Moody’s: Malaysia’s diverse exports to help mitigate Covid-19 lockdown impact
23 Jun 2021
Malaysia’s diverse export destinations and products should help to mitigate the impact of a prolonged national lockdown through the end of June, Moody’s Investors Service said today.
Malaysia imposed the nationwide movement control order (MCO 3.0) starting June 1 after daily cases hit 8,000.
From an initial two weeks, it was extended for another two weeks to end on June 28, 2021.
In its latest report, the ratings agency said the resurgence in coronavirus cases, along with low vaccination rates in the Asia Pacific (APAC), pose renewed risks to domestic demand, although the recovering global trade will support the region’s more export-oriented economies.
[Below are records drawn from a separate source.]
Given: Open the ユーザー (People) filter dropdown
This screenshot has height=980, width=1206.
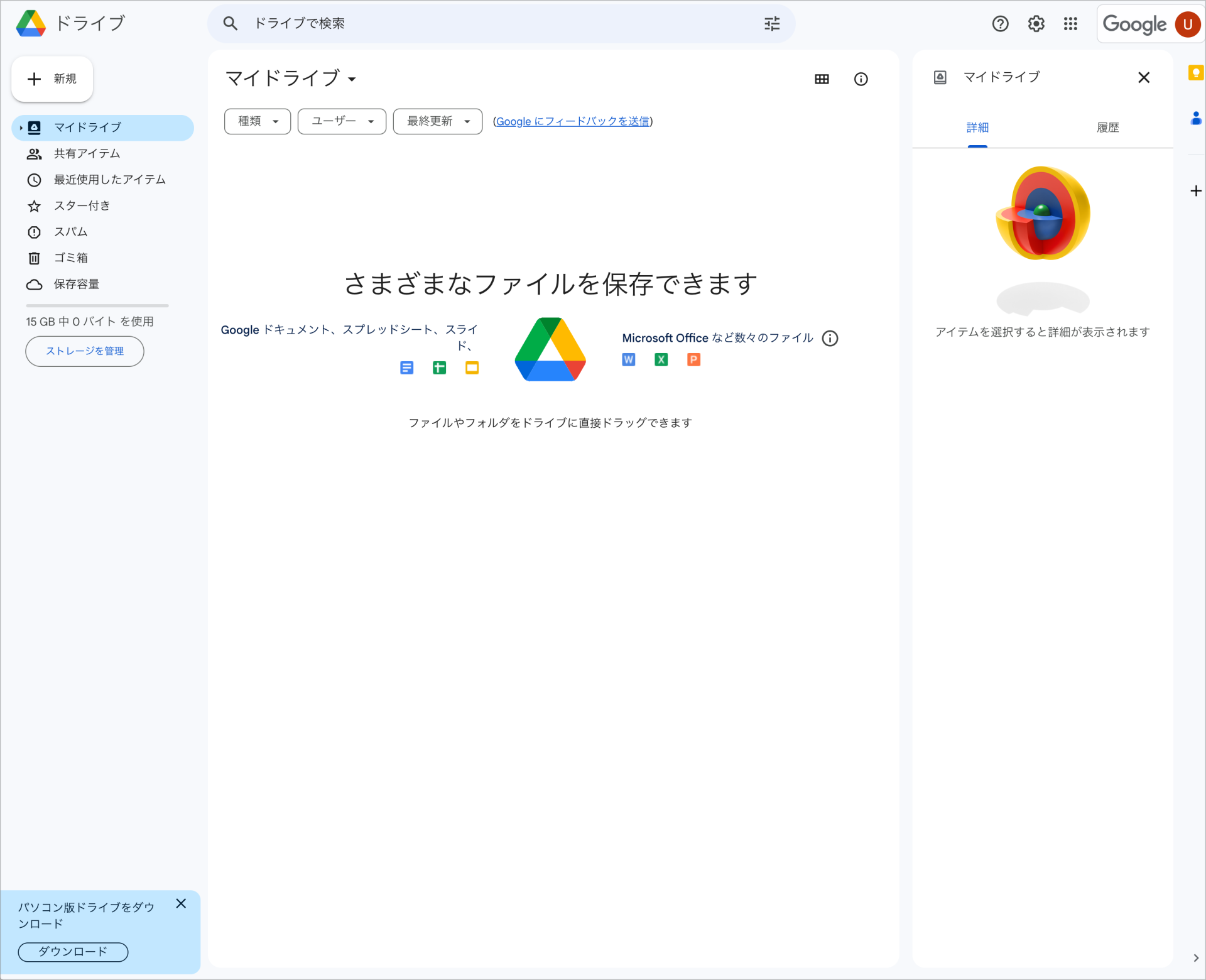Looking at the screenshot, I should pos(341,121).
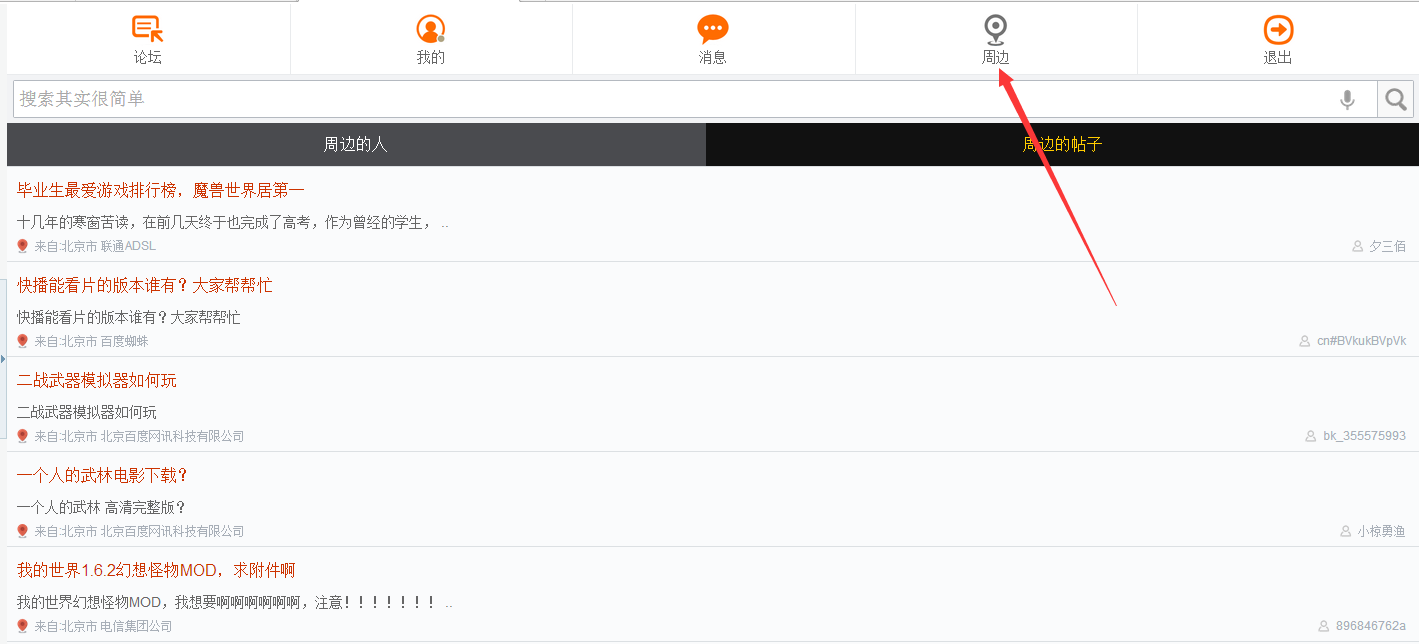The height and width of the screenshot is (644, 1419).
Task: Click user icon next to 夕三佰
Action: click(1358, 246)
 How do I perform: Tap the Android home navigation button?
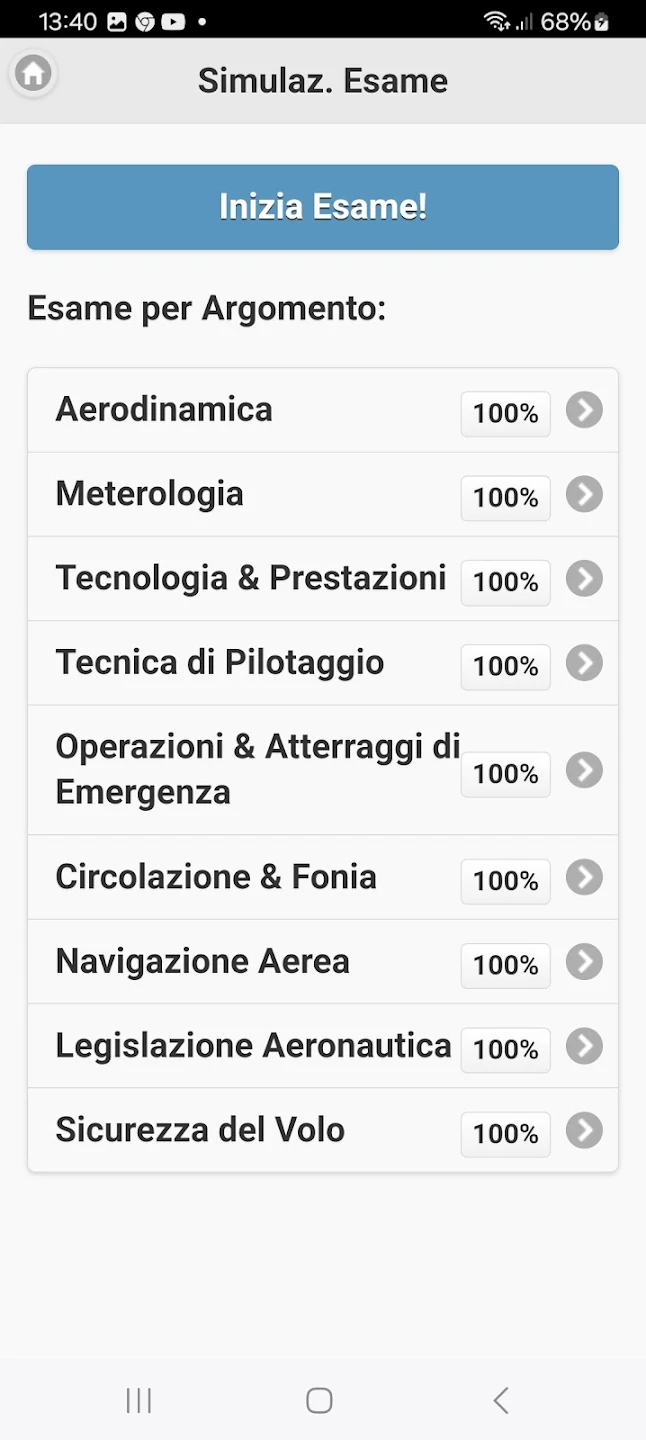319,1400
“Fresh movement restrictions to stem the spread of the virus will curb domestic demand and dampen consumer confidence.
“Meanwhile, vaccination rates are low in most parts of APAC, with only Maldives, Mongolia, Singapore and China having administered a first vaccine dose to at least 40 per cent of their populations,” said Nishad Majmudar, Moody’s assistant vice-president and analyst.
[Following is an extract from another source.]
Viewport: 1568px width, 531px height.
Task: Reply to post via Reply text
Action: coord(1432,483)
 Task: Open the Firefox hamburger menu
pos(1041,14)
But in economies that are more export-oriented, including Vietnam (Ba3 positive), Taiwan, China (Aa3 positive) and Malaysia (A3 stable), large contributions from trade will compensate for weak domestic demand and bolster output ― as long as coronavirus-related closures of factories and export-processing sites are limited.
Vietnam’s robust exports have helped its economy grow amidst the pandemic — its exports expanded eight per cent in the first quarter of 2021 (Q1 2021) compared with Q4 2020 on a seasonally adjusted basis.
Likewise, in Taiwan, exports grew eight per cent in Q1 2021 from Q4 2020 and 16 per cent from a year earlier, powering an 8.9 per cent surge in gross domestic product (GDP).
“Malaysia’s diverse export destinations and products should help to mitigate the impact of the extension of its national lockdown through the end of June.
“Moody’s forecasts a growth of 7.2 per cent, 4.2per cent and 5.3 per cent, respectively, for these economies,” it said.
Meanwhile, the rebound will be more tepid for economies that are also dependent on international tourism, such as Thailand (Baa1 stable).
Moody’s expects Thailand’s GDP to expand 2.8 per cent in 2021 — a relatively shallow pickup from a 6.1 per cent contraction in 2020, reflecting the lagged recovery in the tourism industry.